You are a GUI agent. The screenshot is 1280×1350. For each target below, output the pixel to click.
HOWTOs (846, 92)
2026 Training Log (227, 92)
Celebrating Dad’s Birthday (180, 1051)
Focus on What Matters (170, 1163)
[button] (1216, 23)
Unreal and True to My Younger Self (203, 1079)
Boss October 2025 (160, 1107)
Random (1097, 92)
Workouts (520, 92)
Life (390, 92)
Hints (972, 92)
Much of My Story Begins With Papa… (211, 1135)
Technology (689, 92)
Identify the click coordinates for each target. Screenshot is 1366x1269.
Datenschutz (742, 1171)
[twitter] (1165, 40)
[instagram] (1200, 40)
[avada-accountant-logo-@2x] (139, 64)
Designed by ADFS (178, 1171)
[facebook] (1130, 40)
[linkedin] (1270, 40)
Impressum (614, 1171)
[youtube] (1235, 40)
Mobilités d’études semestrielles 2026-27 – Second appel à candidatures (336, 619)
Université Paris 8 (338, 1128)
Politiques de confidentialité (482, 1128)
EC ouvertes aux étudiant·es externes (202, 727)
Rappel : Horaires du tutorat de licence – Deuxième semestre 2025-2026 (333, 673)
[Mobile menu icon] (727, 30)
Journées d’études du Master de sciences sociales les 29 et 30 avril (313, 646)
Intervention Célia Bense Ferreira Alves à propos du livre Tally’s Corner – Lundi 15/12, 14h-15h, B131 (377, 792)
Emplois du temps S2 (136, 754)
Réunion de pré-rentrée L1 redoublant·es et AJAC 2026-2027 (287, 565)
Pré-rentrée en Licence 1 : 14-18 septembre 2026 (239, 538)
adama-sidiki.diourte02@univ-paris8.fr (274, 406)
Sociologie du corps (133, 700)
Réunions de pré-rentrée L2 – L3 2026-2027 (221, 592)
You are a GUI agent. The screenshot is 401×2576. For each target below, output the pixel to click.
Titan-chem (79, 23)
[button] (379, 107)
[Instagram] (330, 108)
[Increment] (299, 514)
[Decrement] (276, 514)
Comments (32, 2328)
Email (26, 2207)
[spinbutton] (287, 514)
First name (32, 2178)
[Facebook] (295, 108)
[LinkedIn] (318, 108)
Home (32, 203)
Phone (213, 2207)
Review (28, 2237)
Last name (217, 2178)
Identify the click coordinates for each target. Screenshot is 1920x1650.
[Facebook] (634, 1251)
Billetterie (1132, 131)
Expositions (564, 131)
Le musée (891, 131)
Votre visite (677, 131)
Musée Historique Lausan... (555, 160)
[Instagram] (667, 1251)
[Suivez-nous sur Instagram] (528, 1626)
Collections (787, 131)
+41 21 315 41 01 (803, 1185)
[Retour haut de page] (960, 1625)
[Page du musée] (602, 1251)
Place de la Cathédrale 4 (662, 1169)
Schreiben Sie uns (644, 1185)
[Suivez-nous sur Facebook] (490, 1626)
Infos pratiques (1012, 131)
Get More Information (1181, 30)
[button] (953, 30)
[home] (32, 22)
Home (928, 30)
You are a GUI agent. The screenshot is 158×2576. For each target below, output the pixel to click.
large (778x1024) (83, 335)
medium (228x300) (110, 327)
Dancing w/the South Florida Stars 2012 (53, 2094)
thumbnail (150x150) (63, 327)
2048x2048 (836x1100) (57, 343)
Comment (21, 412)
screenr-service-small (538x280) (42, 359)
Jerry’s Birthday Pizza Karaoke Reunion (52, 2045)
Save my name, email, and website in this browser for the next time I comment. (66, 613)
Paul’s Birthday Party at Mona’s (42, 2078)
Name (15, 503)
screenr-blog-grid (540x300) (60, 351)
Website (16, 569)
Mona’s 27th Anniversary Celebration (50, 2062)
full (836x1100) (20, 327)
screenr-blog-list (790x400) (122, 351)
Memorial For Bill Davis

● ● ●

Please go through the material and return each line where the word "agent" appears.

ANSWER TO THIS PROBLEM |
You are a GUI agent. The screenshot is 1280×1350. For each target below, output the pixel to click.
You are a GUI agent. The screenshot is 401×2576. For each target below, output the pixel to click.
You are a GUI agent. The screenshot is 158×2576. For each target below, output the pixel to click.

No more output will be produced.